Mientras hablábamos de esto y de lo otro, bebimos un par de copas más y encendimos otro cigarrillo. El hombrecillo seguía durmiendo la mona detrás del televisor. Menos mal, me dije, pues habría sido una tortura meterme en la cama con aquella mujer. Parecía mentira que debajo de un abrigo tan sutil se ocultara una forma tan grosera. Pero también cuando se rompe la cáscara del huevo, pensé, sale de su interior un ser algo grotesco, el pollo. Haré un poco de tiempo, me dije, para que la chica no se ofenda, y la despediré. Y cuando el hombrecillo despierte le diré que nos hemos acostado.

– Fundamentalmente -dijo entonces la mujer-, yo me dedico a hacer trabajos de compañía, sin sexo.

Subrayó el «fundamentalmente», como si le pareciera un término culto que le interesara destacar de cara a futuros encuentros.

– Entonces he acertado -dije yo.

– Si te apetece que comamos o cenemos juntos estos días, llámame, conozco los mejores restaurantes. También puedo llevarte a visitar la ciudad, soy ideal para eso.
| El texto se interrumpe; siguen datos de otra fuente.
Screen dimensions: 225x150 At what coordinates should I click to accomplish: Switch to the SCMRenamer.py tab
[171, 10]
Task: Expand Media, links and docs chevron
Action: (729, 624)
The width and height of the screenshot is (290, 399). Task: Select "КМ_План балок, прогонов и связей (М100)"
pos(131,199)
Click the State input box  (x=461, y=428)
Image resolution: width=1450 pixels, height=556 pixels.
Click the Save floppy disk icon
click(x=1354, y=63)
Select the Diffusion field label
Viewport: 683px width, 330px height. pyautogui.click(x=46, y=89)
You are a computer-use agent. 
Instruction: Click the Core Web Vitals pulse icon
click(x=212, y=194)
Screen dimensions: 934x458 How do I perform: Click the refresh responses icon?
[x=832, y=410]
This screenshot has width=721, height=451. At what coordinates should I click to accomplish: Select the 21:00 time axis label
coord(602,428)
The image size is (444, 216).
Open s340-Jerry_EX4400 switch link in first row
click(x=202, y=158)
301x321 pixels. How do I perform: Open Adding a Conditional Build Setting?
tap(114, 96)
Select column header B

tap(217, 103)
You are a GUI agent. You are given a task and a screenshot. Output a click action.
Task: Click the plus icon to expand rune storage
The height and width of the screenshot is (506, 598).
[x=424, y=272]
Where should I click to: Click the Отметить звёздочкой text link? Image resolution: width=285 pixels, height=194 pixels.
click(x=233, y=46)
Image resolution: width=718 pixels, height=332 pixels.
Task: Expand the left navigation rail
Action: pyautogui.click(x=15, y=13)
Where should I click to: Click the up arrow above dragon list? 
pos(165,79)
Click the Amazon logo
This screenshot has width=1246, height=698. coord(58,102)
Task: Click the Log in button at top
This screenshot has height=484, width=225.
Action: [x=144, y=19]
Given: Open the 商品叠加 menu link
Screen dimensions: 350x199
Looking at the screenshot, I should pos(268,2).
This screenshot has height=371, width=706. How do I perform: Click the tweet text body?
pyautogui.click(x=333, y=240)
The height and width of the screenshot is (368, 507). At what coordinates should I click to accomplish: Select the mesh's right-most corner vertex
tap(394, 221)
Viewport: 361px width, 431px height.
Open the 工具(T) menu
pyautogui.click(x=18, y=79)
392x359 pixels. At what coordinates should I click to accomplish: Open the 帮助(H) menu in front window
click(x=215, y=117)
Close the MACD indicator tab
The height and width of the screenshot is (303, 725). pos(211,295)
Le di las gracias y charlamos aún durante unos minutos al cabo de los cuales fue ella la que miró el reloj y dijo que tenía que irse, despidiéndome con un beso fugaz en los labios. La experiencia, pese a su falta de sustancia, me había dejado agotado y fúnebre, además de inquieto. Sin haber ganado nada con ella, tenía la impresión de haber perdido algo que atañía a mi dignidad.